◆ EXERCISE BRIEF: With nothing omitted, transcribe the entries exactly as written.

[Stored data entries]
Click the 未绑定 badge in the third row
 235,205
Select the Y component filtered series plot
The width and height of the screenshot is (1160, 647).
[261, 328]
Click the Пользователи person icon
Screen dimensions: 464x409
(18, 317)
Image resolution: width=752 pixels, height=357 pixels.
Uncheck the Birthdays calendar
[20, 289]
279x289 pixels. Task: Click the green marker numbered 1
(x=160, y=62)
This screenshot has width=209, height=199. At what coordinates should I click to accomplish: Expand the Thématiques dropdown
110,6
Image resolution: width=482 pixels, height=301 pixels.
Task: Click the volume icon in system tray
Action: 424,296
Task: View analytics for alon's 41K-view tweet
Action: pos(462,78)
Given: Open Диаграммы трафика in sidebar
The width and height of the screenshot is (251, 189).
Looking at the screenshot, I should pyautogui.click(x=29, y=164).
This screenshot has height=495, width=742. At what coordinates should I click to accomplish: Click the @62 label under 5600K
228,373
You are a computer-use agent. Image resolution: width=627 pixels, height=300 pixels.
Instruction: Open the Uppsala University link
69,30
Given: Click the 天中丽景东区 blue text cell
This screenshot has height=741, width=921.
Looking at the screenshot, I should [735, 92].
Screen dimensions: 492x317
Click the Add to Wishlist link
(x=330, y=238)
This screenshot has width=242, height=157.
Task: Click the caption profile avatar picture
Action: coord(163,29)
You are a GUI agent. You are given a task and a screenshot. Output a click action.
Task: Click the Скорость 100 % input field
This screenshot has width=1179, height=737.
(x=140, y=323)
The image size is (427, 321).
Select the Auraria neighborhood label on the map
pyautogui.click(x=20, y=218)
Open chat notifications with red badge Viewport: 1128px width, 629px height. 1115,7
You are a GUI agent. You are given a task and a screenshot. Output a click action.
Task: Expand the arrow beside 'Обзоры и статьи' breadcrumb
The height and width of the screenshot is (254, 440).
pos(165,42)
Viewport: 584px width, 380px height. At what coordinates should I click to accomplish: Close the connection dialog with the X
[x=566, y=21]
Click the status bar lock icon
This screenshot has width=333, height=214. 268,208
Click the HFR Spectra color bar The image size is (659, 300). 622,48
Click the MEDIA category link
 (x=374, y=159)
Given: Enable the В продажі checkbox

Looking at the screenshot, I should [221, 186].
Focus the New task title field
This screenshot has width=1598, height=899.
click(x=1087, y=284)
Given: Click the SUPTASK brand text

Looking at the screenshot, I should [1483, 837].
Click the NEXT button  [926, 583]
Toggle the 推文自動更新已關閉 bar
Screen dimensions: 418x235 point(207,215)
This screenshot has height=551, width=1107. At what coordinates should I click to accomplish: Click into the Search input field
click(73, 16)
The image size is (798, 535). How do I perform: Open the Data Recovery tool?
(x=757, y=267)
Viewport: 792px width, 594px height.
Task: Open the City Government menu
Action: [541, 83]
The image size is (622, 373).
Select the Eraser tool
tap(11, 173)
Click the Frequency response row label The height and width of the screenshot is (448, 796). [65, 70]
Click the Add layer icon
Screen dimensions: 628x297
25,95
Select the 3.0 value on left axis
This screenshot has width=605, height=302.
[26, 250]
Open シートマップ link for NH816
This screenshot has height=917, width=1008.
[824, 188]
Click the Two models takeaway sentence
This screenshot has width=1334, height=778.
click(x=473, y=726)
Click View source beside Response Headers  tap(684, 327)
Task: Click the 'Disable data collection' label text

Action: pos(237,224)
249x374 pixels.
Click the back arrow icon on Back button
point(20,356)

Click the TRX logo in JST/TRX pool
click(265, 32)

◆ THE COMPLETED TASK:
Click the 未绑定 badge in the third row
 235,205
Select the Y component filtered series plot
The width and height of the screenshot is (1160, 647).
[261, 328]
Click the Пользователи person icon
Screen dimensions: 464x409
(18, 317)
Image resolution: width=752 pixels, height=357 pixels.
Uncheck the Birthdays calendar
[20, 289]
279x289 pixels. Task: Click the green marker numbered 1
(x=160, y=62)
This screenshot has width=209, height=199. At what coordinates should I click to accomplish: Expand the Thématiques dropdown
110,6
Image resolution: width=482 pixels, height=301 pixels.
Task: Click the volume icon in system tray
Action: 424,296
Task: View analytics for alon's 41K-view tweet
Action: pos(462,78)
Given: Open Диаграммы трафика in sidebar
The width and height of the screenshot is (251, 189).
Looking at the screenshot, I should pyautogui.click(x=29, y=164).
This screenshot has height=495, width=742. At what coordinates should I click to accomplish: Click the @62 label under 5600K
228,373
You are a computer-use agent. Image resolution: width=627 pixels, height=300 pixels.
Instruction: Open the Uppsala University link
69,30
Given: Click the 天中丽景东区 blue text cell
This screenshot has height=741, width=921.
Looking at the screenshot, I should [735, 92].
Screen dimensions: 492x317
Click the Add to Wishlist link
(x=330, y=238)
This screenshot has width=242, height=157.
Task: Click the caption profile avatar picture
Action: coord(163,29)
You are a GUI agent. You are given a task and a screenshot. Output a click action.
Task: Click the Скорость 100 % input field
This screenshot has width=1179, height=737.
(x=140, y=323)
The image size is (427, 321).
Select the Auraria neighborhood label on the map
pyautogui.click(x=20, y=218)
Open chat notifications with red badge Viewport: 1128px width, 629px height. 1115,7
You are a GUI agent. You are given a task and a screenshot. Output a click action.
Task: Expand the arrow beside 'Обзоры и статьи' breadcrumb
The height and width of the screenshot is (254, 440).
pos(165,42)
Viewport: 584px width, 380px height. At what coordinates should I click to accomplish: Close the connection dialog with the X
[x=566, y=21]
Click the status bar lock icon
This screenshot has width=333, height=214. 268,208
Click the HFR Spectra color bar The image size is (659, 300). 622,48
Click the MEDIA category link
 (x=374, y=159)
Given: Enable the В продажі checkbox

Looking at the screenshot, I should [221, 186].
Focus the New task title field
This screenshot has width=1598, height=899.
click(x=1087, y=284)
Given: Click the SUPTASK brand text

Looking at the screenshot, I should [1483, 837].
Click the NEXT button  [926, 583]
Toggle the 推文自動更新已關閉 bar
Screen dimensions: 418x235 point(207,215)
This screenshot has height=551, width=1107. At what coordinates should I click to accomplish: Click into the Search input field
click(73, 16)
The image size is (798, 535). How do I perform: Open the Data Recovery tool?
(x=757, y=267)
Viewport: 792px width, 594px height.
Task: Open the City Government menu
Action: [541, 83]
The image size is (622, 373).
Select the Eraser tool
tap(11, 173)
Click the Frequency response row label The height and width of the screenshot is (448, 796). [65, 70]
Click the Add layer icon
Screen dimensions: 628x297
25,95
Select the 3.0 value on left axis
This screenshot has width=605, height=302.
[26, 250]
Open シートマップ link for NH816
This screenshot has height=917, width=1008.
[824, 188]
Click the Two models takeaway sentence
This screenshot has width=1334, height=778.
click(x=473, y=726)
Click View source beside Response Headers  tap(684, 327)
Task: Click the 'Disable data collection' label text

Action: pos(237,224)
249x374 pixels.
Click the back arrow icon on Back button
point(20,356)

Click the TRX logo in JST/TRX pool
click(265, 32)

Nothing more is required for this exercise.